----- Text block
Top ten reasons why a dog is better than a woman

10. A dog's parents will never visit you.

9. A dog loves you when you leave your clothes on the floor.

8. A dog limits its time in the bathroom to a quick drink.

7. A dog never expects you to telephone.

6. A dog will not get mad at you if you forget its birthday.

5. A dog does not care about the previous dogs in your life.

4. A dog does not get mad at you if you pet another dog.

3. A dog never expects flowers on Valentine's Day.

2. The later you are, the happier a dog is to see you.

1. A dog does not shop.

Dog jokes

 

The Top 20 Reasons Dogs Do Not Use Computers...Courtesy of www.TopFive.com

20. Can't stick their heads out of Windows '95.
19. Fetch command not available on all platforms.
18. Hard to read the monitor with your head cocked to one side.
17. Too difficult to "mark" every website they visit.
16. Can't help attacking the screen when they hear "You've Got Mail."
15. Fire hydrant icon is very frustrating.
14. Involuntary tail wagging is dead giveaway they're browsing www . pethouse.com instead of working.
13. Keep bruising noses trying to catch that MPEG Frisbee.
12. Not at all fooled by Chuckwagon Screen Saver.
11. Still trying to come up with an "emoticon" that signifies tail-wagging.
10. Oh, but they WILL... with the introduction of the Microsoft Opposable Thumb.
9. Three words: Carpal Paw Syndrome.
8. 'Cause dogs ain't GEEKS! Now, cats, on the other hand...
7. Barking in next cube keeps activating YOUR voice recognition software.
6. SmellU-SmellMe still in beta test.
5. SIT and STAY were hard enough, GREP and AWK are out of the question!
4. Saliva-coated mouse gets mighty difficult to maneuver.
3. Annoyed by lack of newsgroup, alt.pictures.master's.leg.
2. Butt-sniffing more direct and less deceiving than online chat rooms.

and the Number 1 Reason Dogs Do Not Use Computers...

1. TrO{gO DsA[M,bN HyAqR4tDc TgrOo TgYPmE WeIjTyH P;AzWqS,.*

 

I have a great dog. She's half Lab, half pit bull. A good combination. Sure, she might bite off my leg, but she'll bring it back to me.
----------
----- Data records
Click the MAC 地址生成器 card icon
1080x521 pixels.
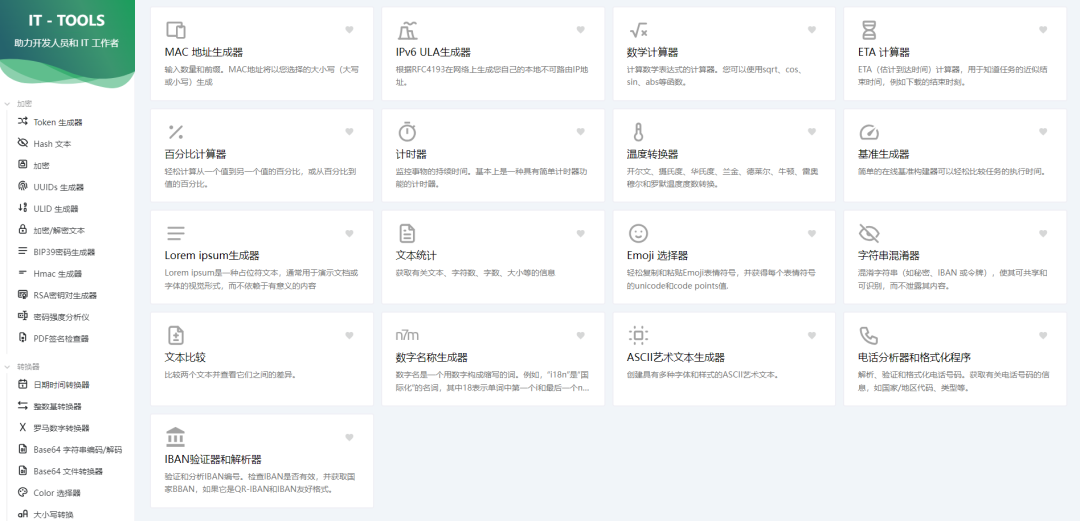[175, 30]
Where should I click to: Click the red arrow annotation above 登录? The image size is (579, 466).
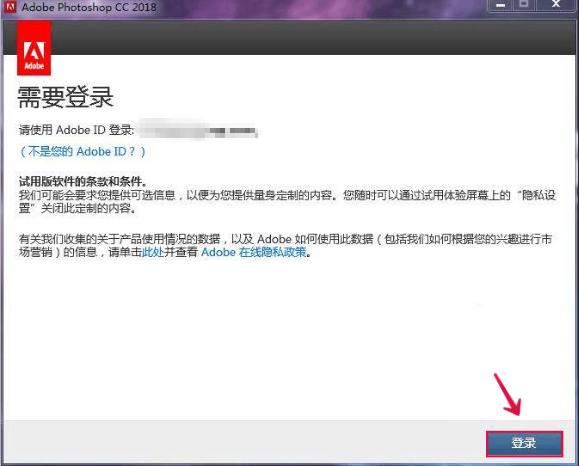click(508, 394)
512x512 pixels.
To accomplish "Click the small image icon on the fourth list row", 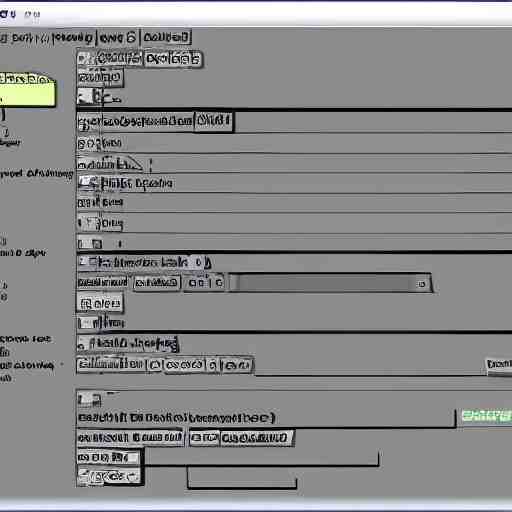I will (x=88, y=183).
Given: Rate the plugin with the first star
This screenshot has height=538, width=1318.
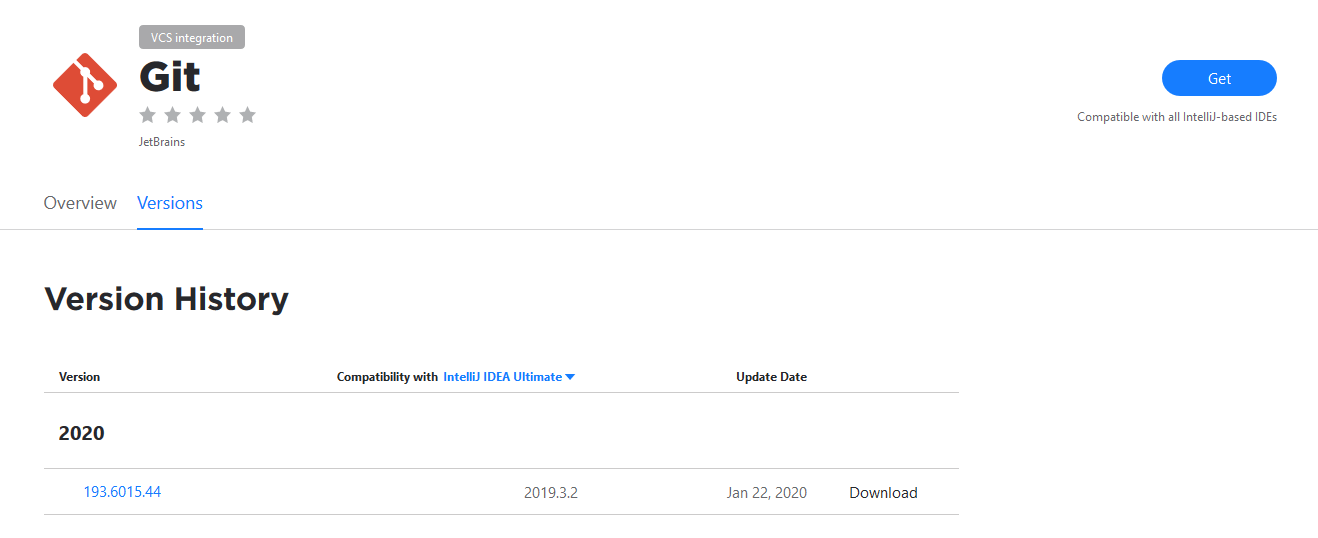Looking at the screenshot, I should coord(148,115).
----------
Your objective: Quote the dog jokes word for word, from "3. Annoyed by" up to and including "Reason Dogs Do Not Use Computers...".

Result below:
3. Annoyed by lack of newsgroup, alt.pictures.master's.leg.
2. Butt-sniffing more direct and less deceiving than online chat rooms.

and the Number 1 Reason Dogs Do Not Use Computers...